▶ Goal of the exercise: Using the records below, give again exactly the lines from the line that contains "Image resolution: width=795, height=2576." through the line that contains "TUVISA (576, 1636)", both ends included, and only those.

** Excerpted records follows **

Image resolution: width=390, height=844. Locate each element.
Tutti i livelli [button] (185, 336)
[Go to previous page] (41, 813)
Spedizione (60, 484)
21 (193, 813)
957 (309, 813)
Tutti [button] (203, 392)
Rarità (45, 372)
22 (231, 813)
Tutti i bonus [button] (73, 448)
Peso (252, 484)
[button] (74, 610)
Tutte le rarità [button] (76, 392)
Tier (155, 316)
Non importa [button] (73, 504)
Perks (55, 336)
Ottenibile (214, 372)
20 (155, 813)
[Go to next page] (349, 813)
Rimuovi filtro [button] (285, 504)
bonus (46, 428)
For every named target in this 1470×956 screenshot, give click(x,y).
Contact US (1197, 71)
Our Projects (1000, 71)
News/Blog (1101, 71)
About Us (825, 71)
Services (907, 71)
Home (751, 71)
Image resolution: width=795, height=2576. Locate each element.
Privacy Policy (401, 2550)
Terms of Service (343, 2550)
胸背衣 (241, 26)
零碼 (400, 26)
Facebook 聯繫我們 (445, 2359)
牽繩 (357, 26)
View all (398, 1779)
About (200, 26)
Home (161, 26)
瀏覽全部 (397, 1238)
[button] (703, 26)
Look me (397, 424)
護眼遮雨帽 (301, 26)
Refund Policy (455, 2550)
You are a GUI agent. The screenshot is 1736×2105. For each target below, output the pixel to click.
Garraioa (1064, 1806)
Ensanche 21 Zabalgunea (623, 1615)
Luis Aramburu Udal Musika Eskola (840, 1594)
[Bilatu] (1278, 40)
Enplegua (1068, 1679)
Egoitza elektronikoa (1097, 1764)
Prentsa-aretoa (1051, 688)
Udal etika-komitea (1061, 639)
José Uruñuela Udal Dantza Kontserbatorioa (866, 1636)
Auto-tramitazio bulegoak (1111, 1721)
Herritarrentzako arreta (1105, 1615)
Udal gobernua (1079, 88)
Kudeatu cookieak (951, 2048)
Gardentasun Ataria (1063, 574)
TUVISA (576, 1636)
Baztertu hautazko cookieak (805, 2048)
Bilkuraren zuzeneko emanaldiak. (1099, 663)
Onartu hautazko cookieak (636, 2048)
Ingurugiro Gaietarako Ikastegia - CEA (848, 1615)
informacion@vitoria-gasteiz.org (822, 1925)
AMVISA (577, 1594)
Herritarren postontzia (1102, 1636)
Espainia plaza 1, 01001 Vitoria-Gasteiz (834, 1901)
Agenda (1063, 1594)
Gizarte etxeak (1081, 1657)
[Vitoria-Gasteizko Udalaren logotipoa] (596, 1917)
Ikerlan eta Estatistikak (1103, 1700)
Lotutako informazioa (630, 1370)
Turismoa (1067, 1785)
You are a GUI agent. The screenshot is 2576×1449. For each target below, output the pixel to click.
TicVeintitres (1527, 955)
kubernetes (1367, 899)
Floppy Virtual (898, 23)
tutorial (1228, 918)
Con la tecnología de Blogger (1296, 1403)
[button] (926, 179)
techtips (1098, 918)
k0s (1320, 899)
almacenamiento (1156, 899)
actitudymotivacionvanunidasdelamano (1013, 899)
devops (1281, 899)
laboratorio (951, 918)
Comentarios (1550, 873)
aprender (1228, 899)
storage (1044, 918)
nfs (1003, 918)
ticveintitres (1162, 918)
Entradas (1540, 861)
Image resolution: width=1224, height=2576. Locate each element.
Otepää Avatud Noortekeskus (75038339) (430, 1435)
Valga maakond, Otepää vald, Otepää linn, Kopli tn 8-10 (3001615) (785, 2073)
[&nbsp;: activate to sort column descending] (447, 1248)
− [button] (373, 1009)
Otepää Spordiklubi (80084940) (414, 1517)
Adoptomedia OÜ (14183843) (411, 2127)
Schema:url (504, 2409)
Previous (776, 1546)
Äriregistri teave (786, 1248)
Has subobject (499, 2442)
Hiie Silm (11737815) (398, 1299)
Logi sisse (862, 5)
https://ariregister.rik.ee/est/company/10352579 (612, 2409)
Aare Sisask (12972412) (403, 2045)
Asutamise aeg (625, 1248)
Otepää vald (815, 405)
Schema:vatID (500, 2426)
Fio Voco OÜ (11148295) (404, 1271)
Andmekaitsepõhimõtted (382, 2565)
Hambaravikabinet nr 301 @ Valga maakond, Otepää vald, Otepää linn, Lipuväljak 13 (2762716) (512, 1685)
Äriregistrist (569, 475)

** End of Excerpted records **

▶ Response for this exercise:
Image resolution: width=795, height=2576. Locate each element.
Privacy Policy (401, 2550)
Terms of Service (343, 2550)
胸背衣 (241, 26)
零碼 (400, 26)
Facebook 聯繫我們 (445, 2359)
牽繩 (357, 26)
View all (398, 1779)
About (200, 26)
Home (161, 26)
瀏覽全部 (397, 1238)
[button] (703, 26)
Look me (397, 424)
護眼遮雨帽 (301, 26)
Refund Policy (455, 2550)
You are a GUI agent. The screenshot is 1736×2105. For each target below, output the pixel to click.
Garraioa (1064, 1806)
Ensanche 21 Zabalgunea (623, 1615)
Luis Aramburu Udal Musika Eskola (840, 1594)
[Bilatu] (1278, 40)
Enplegua (1068, 1679)
Egoitza elektronikoa (1097, 1764)
Prentsa-aretoa (1051, 688)
Udal etika-komitea (1061, 639)
José Uruñuela Udal Dantza Kontserbatorioa (866, 1636)
Auto-tramitazio bulegoak (1111, 1721)
Herritarrentzako arreta (1105, 1615)
Udal gobernua (1079, 88)
Kudeatu cookieak (951, 2048)
Gardentasun Ataria (1063, 574)
TUVISA (576, 1636)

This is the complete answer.